The story does not concern itself with abstract or symbolic representations of power; rather, it offers a totalizing speculation on technological and (hence necessarily) civilizational futures from a Chinese perspective. In a recent issue of e-flux journal, philosopher of technology Yuk Hui advocated for “turning technology into a support for culture” rather than merely studying it.1Heidegger invokes the ancient Greek term techne, reminding us that technology “belongs to the bringing forth, to poiesis: it is something poietic.”2 In its capacity to reveal, technology unveils ontological truth and discloses the circumstances in which humanity finds itself—just as Liu Cixin has demonstrated, in novel after novel, that any singularity event in the realm of technology is necessarily a singularity event for humanity, with profound ramifications.
Thinking about speculative futures like China 2185 primarily in terms of racially oriented identity politics can be a hindrance, if not an insult, to the genre and its conceptual magnetism. The identitiarian bias at the heart of Western political thought is too anthropocentric a scope for such critical inquiries. The question that is repeatedly posed these days seems to be: How can we imagine a future with this or that received identity as a dominant cultural and political force? While these speculations often rightly reinforce or complement organized efforts of resistance, they are also limiting and susceptible to BuzzFeed-style ideological consumerism and curatorial topicality. What we lack are culturally specific and intellectually rigorous speculations in which identity politics may or may not play a significant role. The rage over Hollywood’s casting of Scarlett Johansson in the new iteration of Ghost in the Shell is certainly justified. But wouldn’t it be a more effective strategy to render Hollywood and its regressive politics obsolete by diverting critical attention elsewhere and expanding the scope of references with which we accumulate momentum for real paradigmatic change? A Hollywood adaptation of Ghost in the Shell should just be a regional homage to the Japanese classic, and faux multiculturalism rightly taken at (cheap) face value. To think that Hollywood (or any other highly visible, immensely powerful American, European, or—dare I say—Chinese institution) is anything but provincial, or that it is any real benchmark of cosmopolitanism—assumptions that continue to underlie debates on representation and identity—is delusional and unproductive.

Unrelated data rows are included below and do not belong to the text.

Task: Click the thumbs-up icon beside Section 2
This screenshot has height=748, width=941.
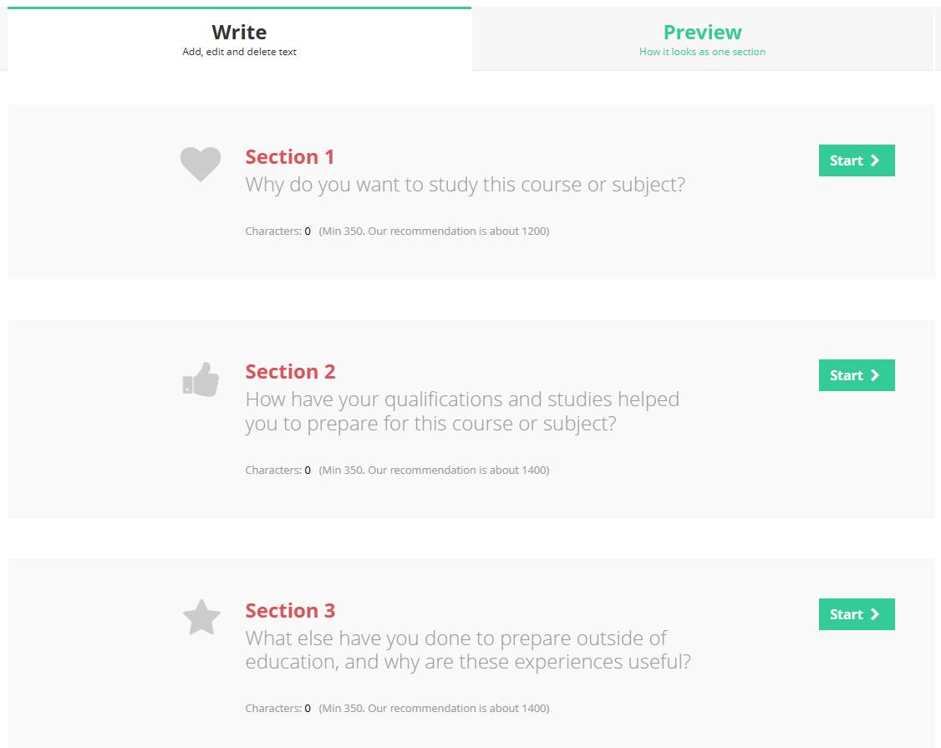Action: tap(201, 379)
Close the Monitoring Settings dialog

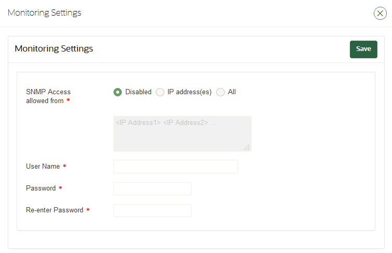tap(380, 14)
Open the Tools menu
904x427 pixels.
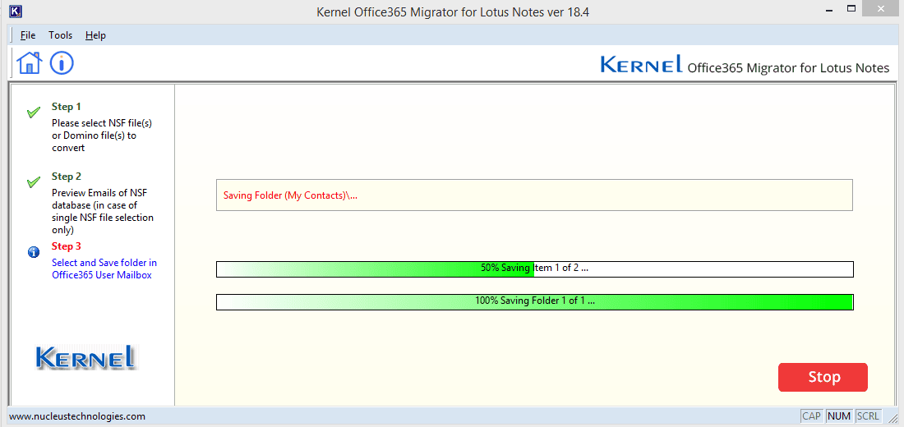60,35
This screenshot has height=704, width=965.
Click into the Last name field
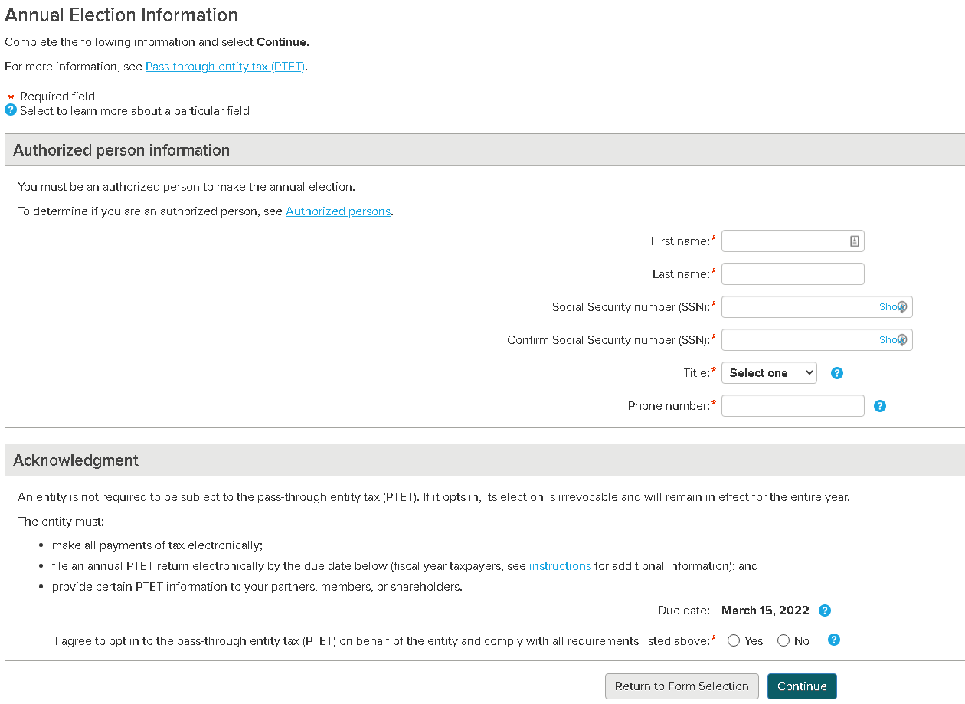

It would be absurd to understand the radical premises of a story like China 2185solely through the fact that the protagonists are non-white, that Esperanto replaces English as the international language, or that the president and the majority of the government’s cyber-army are women. Feminism as a discourse with too specific a (Western) history of struggle is often incompatible with an effective reckoning with cultural contexts elsewhere. Meanwhile, the “othering” gaze will never admit that it only likes to see what it wants to see. This is why embarrassing, bikini-waxed exhibitions claiming to present and represent creative endeavors from broad swaths of culturally and geopolitically volatile regions still take place in established cultural institutions. Efforts to further tighten control over narrative and framing reflect an institutional anxiety about faltering credibility and a diminishing influence over the dominant discourse.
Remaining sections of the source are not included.